EXERCISE BRIEF: Repeat all of the records verbatim.

MATERIAL TO PROCESS:
..............................

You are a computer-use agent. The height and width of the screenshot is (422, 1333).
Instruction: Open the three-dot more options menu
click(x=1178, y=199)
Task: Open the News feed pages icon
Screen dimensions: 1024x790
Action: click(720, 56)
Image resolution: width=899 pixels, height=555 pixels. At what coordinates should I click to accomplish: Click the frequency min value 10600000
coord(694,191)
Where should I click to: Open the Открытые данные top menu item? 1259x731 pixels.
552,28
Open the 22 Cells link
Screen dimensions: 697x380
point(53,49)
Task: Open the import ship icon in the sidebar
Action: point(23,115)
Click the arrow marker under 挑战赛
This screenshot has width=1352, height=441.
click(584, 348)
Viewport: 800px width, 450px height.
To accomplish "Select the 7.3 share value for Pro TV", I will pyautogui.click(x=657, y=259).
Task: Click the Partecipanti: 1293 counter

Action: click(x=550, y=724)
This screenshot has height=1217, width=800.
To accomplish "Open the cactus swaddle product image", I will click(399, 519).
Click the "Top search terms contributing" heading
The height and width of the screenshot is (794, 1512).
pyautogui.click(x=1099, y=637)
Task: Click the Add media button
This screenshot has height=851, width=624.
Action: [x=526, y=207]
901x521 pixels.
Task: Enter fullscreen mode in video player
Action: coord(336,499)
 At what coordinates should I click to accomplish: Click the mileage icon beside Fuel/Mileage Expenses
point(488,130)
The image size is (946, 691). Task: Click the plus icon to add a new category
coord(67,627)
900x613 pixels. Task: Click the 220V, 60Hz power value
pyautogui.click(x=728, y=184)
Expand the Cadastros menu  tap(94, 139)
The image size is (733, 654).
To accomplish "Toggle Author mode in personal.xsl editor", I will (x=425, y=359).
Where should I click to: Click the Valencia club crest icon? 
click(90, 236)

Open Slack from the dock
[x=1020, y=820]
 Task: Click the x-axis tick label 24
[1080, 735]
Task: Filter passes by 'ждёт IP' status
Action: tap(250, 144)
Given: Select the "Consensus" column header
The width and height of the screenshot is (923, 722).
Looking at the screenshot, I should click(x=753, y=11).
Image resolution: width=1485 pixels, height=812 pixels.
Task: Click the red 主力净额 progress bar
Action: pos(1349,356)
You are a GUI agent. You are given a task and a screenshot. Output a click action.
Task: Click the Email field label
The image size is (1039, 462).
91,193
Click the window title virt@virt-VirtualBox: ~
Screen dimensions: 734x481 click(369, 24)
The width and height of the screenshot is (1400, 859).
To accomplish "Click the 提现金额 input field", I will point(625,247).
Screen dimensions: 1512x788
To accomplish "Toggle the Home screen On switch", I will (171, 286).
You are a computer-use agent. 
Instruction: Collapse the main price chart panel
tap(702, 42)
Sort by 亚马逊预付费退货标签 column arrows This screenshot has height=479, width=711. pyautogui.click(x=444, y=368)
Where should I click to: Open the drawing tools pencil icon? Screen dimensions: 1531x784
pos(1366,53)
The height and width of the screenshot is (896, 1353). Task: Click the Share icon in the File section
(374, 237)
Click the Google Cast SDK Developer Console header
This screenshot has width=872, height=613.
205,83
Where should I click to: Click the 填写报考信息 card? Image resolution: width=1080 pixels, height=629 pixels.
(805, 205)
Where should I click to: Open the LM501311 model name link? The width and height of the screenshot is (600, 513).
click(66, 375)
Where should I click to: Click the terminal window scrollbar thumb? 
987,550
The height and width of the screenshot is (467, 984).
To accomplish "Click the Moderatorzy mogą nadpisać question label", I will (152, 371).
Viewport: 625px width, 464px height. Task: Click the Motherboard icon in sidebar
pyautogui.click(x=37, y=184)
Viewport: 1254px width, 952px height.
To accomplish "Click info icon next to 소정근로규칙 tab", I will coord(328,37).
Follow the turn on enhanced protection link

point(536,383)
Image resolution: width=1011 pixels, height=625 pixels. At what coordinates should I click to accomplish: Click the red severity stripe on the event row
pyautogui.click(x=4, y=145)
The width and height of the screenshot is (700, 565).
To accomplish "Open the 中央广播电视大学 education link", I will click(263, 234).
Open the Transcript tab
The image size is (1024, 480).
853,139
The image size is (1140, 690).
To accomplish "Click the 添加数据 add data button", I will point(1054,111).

..............................

ANSWER SECTION:
You are a computer-use agent. The height and width of the screenshot is (422, 1333).
Instruction: Open the three-dot more options menu
click(x=1178, y=199)
Task: Open the News feed pages icon
Screen dimensions: 1024x790
Action: click(720, 56)
Image resolution: width=899 pixels, height=555 pixels. At what coordinates should I click to accomplish: Click the frequency min value 10600000
coord(694,191)
Where should I click to: Open the Открытые данные top menu item? 1259x731 pixels.
552,28
Open the 22 Cells link
Screen dimensions: 697x380
point(53,49)
Task: Open the import ship icon in the sidebar
Action: point(23,115)
Click the arrow marker under 挑战赛
This screenshot has width=1352, height=441.
click(584, 348)
Viewport: 800px width, 450px height.
To accomplish "Select the 7.3 share value for Pro TV", I will pyautogui.click(x=657, y=259).
Task: Click the Partecipanti: 1293 counter

Action: click(x=550, y=724)
This screenshot has height=1217, width=800.
To accomplish "Open the cactus swaddle product image", I will click(399, 519).
Click the "Top search terms contributing" heading
The height and width of the screenshot is (794, 1512).
pyautogui.click(x=1099, y=637)
Task: Click the Add media button
This screenshot has height=851, width=624.
Action: [x=526, y=207]
901x521 pixels.
Task: Enter fullscreen mode in video player
Action: coord(336,499)
 At what coordinates should I click to accomplish: Click the mileage icon beside Fuel/Mileage Expenses
point(488,130)
The image size is (946, 691). Task: Click the plus icon to add a new category
coord(67,627)
900x613 pixels. Task: Click the 220V, 60Hz power value
pyautogui.click(x=728, y=184)
Expand the Cadastros menu  tap(94, 139)
The image size is (733, 654).
To accomplish "Toggle Author mode in personal.xsl editor", I will (x=425, y=359).
Where should I click to: Click the Valencia club crest icon? 
click(90, 236)

Open Slack from the dock
[x=1020, y=820]
 Task: Click the x-axis tick label 24
[1080, 735]
Task: Filter passes by 'ждёт IP' status
Action: tap(250, 144)
Given: Select the "Consensus" column header
The width and height of the screenshot is (923, 722).
Looking at the screenshot, I should click(x=753, y=11).
Image resolution: width=1485 pixels, height=812 pixels.
Task: Click the red 主力净额 progress bar
Action: pos(1349,356)
You are a GUI agent. You are given a task and a screenshot. Output a click action.
Task: Click the Email field label
The image size is (1039, 462).
91,193
Click the window title virt@virt-VirtualBox: ~
Screen dimensions: 734x481 click(369, 24)
The width and height of the screenshot is (1400, 859).
To accomplish "Click the 提现金额 input field", I will point(625,247).
Screen dimensions: 1512x788
To accomplish "Toggle the Home screen On switch", I will (171, 286).
You are a computer-use agent. 
Instruction: Collapse the main price chart panel
tap(702, 42)
Sort by 亚马逊预付费退货标签 column arrows This screenshot has height=479, width=711. pyautogui.click(x=444, y=368)
Where should I click to: Open the drawing tools pencil icon? Screen dimensions: 1531x784
pos(1366,53)
The height and width of the screenshot is (896, 1353). Task: Click the Share icon in the File section
(374, 237)
Click the Google Cast SDK Developer Console header
This screenshot has width=872, height=613.
205,83
Where should I click to: Click the 填写报考信息 card? Image resolution: width=1080 pixels, height=629 pixels.
(805, 205)
Where should I click to: Open the LM501311 model name link? The width and height of the screenshot is (600, 513).
click(66, 375)
Where should I click to: Click the terminal window scrollbar thumb? 
987,550
The height and width of the screenshot is (467, 984).
To accomplish "Click the Moderatorzy mogą nadpisać question label", I will (152, 371).
Viewport: 625px width, 464px height. Task: Click the Motherboard icon in sidebar
pyautogui.click(x=37, y=184)
Viewport: 1254px width, 952px height.
To accomplish "Click info icon next to 소정근로규칙 tab", I will coord(328,37).
Follow the turn on enhanced protection link

point(536,383)
Image resolution: width=1011 pixels, height=625 pixels. At what coordinates should I click to accomplish: Click the red severity stripe on the event row
pyautogui.click(x=4, y=145)
The width and height of the screenshot is (700, 565).
To accomplish "Open the 中央广播电视大学 education link", I will click(263, 234).
Open the Transcript tab
The image size is (1024, 480).
853,139
The image size is (1140, 690).
To accomplish "Click the 添加数据 add data button", I will point(1054,111).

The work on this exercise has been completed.